-- Objective --
Format the rows between the line containing "Given: Toggle the yellow Ch2 channel button" and the line containing "Looking at the screenshot, I should coord(447,52).", both included, as a JSON list of strings with one string per line and blank lines omitted.

(Source records)
>> Begin

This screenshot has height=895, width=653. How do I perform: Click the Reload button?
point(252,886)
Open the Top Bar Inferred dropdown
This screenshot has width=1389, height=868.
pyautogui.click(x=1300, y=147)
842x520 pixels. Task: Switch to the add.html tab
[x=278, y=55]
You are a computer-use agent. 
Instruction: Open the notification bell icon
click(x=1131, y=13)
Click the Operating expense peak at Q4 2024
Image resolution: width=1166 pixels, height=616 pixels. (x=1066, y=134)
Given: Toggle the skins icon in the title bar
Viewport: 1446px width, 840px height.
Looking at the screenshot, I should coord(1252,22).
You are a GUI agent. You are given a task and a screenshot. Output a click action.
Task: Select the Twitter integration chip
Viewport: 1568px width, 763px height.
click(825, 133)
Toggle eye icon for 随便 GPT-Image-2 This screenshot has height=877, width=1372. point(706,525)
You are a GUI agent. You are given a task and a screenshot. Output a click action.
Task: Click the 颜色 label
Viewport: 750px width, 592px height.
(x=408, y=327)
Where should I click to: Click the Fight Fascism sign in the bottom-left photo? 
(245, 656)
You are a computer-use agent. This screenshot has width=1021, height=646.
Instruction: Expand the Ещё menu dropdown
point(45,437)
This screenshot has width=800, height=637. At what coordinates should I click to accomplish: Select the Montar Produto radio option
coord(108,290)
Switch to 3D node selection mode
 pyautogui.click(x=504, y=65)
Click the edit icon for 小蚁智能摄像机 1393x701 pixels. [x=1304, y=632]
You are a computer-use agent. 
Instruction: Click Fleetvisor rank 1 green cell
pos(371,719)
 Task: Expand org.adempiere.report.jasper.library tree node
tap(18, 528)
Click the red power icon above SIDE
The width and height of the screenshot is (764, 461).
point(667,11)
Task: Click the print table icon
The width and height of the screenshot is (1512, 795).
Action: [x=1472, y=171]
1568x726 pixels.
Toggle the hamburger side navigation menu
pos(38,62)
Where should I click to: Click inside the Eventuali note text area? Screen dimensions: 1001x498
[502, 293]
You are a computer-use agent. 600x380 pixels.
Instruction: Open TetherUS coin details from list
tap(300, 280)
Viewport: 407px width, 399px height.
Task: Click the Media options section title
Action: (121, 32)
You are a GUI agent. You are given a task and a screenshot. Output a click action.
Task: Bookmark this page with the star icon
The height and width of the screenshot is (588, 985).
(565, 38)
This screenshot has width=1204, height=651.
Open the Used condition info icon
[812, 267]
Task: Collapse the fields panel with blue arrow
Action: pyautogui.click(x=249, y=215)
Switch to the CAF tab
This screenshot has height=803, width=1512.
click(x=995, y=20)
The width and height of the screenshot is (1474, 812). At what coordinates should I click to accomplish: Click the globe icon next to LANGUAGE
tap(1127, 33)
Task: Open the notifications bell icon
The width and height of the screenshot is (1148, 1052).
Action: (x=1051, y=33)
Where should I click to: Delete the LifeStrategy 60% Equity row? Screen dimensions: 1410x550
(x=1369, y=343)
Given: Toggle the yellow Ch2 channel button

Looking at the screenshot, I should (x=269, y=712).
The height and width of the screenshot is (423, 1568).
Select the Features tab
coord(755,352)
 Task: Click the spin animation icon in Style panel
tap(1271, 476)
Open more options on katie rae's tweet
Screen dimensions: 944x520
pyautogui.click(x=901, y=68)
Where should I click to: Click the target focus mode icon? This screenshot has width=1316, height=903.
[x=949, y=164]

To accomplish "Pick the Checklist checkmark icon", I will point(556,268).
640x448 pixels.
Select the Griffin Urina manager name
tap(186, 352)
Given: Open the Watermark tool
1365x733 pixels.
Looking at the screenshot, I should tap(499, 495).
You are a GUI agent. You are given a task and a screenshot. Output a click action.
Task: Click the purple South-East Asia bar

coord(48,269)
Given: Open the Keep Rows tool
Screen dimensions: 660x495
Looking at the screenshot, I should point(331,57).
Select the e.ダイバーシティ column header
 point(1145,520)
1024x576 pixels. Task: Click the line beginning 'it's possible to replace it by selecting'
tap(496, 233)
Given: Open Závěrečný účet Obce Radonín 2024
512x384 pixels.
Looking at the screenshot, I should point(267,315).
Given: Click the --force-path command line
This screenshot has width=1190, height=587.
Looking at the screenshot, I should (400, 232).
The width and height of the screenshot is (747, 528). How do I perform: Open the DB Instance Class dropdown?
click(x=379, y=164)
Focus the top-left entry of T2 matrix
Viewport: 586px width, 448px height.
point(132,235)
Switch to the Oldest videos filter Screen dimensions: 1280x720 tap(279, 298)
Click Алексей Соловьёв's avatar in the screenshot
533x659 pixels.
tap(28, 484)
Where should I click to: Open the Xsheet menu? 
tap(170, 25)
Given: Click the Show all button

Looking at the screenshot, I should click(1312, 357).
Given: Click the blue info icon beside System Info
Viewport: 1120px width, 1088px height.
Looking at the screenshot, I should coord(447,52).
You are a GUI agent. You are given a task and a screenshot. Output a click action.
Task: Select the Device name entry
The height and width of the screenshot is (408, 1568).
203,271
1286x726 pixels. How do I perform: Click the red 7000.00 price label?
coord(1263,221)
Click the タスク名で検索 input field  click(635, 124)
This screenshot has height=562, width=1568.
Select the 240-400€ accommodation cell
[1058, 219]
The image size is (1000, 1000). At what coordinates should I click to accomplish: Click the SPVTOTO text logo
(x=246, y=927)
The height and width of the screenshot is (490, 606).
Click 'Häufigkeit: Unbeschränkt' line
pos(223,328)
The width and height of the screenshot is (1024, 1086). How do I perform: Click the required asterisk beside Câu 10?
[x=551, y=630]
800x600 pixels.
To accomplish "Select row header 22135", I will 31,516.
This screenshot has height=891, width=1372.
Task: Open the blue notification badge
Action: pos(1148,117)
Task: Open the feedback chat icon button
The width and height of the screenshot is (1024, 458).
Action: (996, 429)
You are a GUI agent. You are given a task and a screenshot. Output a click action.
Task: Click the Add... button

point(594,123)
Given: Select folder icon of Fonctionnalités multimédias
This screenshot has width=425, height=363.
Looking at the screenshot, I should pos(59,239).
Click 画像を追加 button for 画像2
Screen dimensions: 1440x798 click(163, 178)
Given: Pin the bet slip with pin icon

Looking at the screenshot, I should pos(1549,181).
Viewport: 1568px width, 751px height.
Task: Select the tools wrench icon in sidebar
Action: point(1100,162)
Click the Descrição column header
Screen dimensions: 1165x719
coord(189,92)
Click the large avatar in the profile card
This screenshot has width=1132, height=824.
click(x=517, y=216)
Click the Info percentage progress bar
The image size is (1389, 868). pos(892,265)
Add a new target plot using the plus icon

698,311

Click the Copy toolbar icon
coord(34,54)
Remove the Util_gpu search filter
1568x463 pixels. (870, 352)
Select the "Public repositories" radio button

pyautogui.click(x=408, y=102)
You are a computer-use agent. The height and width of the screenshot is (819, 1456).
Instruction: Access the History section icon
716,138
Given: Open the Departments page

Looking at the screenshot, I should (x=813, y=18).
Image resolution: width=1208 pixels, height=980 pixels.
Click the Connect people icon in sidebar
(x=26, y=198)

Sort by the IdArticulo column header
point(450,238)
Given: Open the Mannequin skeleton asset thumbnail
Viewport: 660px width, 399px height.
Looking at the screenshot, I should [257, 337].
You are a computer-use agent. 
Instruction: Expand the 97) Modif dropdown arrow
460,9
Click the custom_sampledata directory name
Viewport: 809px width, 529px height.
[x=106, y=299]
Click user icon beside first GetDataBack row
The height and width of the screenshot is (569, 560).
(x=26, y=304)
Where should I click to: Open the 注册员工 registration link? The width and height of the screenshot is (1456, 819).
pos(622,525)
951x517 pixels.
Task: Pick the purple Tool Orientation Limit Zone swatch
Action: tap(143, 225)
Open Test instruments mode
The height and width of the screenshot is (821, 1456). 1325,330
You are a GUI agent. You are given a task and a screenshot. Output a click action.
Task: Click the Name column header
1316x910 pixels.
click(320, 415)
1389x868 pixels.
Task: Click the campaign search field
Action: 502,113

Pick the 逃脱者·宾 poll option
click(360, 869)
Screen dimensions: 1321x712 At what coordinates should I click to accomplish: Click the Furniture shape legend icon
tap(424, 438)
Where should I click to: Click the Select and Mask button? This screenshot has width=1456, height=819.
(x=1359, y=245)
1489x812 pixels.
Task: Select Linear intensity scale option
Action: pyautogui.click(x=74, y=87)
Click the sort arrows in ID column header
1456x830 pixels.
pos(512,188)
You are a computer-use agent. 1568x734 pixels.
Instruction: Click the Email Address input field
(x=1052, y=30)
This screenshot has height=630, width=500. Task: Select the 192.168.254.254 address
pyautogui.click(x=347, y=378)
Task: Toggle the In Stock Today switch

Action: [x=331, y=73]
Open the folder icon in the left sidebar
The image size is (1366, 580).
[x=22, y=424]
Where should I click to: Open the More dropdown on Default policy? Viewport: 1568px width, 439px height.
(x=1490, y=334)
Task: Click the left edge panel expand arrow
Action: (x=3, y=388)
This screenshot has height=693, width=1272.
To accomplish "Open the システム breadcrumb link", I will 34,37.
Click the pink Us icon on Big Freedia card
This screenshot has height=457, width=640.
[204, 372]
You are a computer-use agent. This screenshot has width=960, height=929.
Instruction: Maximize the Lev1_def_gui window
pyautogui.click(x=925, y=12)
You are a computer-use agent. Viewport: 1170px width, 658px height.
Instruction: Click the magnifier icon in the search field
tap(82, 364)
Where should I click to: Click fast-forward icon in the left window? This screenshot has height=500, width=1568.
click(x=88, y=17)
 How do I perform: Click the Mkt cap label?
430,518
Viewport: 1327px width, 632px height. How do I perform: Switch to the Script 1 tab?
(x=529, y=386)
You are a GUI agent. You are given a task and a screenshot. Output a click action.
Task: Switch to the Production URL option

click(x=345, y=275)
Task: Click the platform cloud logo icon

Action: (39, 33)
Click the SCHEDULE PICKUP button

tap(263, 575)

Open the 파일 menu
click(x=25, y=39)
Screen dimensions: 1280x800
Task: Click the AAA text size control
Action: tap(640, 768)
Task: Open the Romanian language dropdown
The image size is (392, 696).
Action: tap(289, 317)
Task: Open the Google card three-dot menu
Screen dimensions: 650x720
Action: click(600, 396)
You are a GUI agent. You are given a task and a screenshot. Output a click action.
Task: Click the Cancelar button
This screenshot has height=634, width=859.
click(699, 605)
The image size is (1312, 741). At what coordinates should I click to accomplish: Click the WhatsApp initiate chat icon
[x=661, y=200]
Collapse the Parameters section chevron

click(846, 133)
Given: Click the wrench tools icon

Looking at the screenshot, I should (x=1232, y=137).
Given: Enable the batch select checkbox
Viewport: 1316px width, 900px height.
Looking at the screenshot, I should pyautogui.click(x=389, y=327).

>> End

-- Reply --
[
  "Given: Toggle the yellow Ch2 channel button",
  "Looking at the screenshot, I should (x=269, y=712).",
  "The height and width of the screenshot is (423, 1568).",
  "Select the Features tab",
  "coord(755,352)",
  " Task: Click the spin animation icon in Style panel",
  "tap(1271, 476)",
  "Open more options on katie rae's tweet",
  "Screen dimensions: 944x520",
  "pyautogui.click(x=901, y=68)",
  "Where should I click to: Click the target focus mode icon? This screenshot has width=1316, height=903.",
  "[x=949, y=164]",
  "To accomplish \"Pick the Checklist checkmark icon\", I will point(556,268).",
  "640x448 pixels.",
  "Select the Griffin Urina manager name",
  "tap(186, 352)",
  "Given: Open the Watermark tool",
  "1365x733 pixels.",
  "Looking at the screenshot, I should tap(499, 495).",
  "You are a GUI agent. You are given a task and a screenshot. Output a click action.",
  "Task: Click the purple South-East Asia bar",
  "coord(48,269)",
  "Given: Open the Keep Rows tool",
  "Screen dimensions: 660x495",
  "Looking at the screenshot, I should point(331,57).",
  "Select the e.ダイバーシティ column header",
  " point(1145,520)",
  "1024x576 pixels. Task: Click the line beginning 'it's possible to replace it by selecting'",
  "tap(496, 233)",
  "Given: Open Závěrečný účet Obce Radonín 2024",
  "512x384 pixels.",
  "Looking at the screenshot, I should point(267,315).",
  "Given: Click the --force-path command line",
  "This screenshot has width=1190, height=587.",
  "Looking at the screenshot, I should (400, 232).",
  "The width and height of the screenshot is (747, 528). How do I perform: Open the DB Instance Class dropdown?",
  "click(x=379, y=164)",
  "Focus the top-left entry of T2 matrix",
  "Viewport: 586px width, 448px height.",
  "point(132,235)",
  "Switch to the Oldest videos filter Screen dimensions: 1280x720 tap(279, 298)",
  "Click Алексей Соловьёв's avatar in the screenshot",
  "533x659 pixels.",
  "tap(28, 484)",
  "Where should I click to: Open the Xsheet menu? ",
  "tap(170, 25)",
  "Given: Click the Show all button",
  "Looking at the screenshot, I should click(1312, 357).",
  "Given: Click the blue info icon beside System Info",
  "Viewport: 1120px width, 1088px height.",
  "Looking at the screenshot, I should coord(447,52)."
]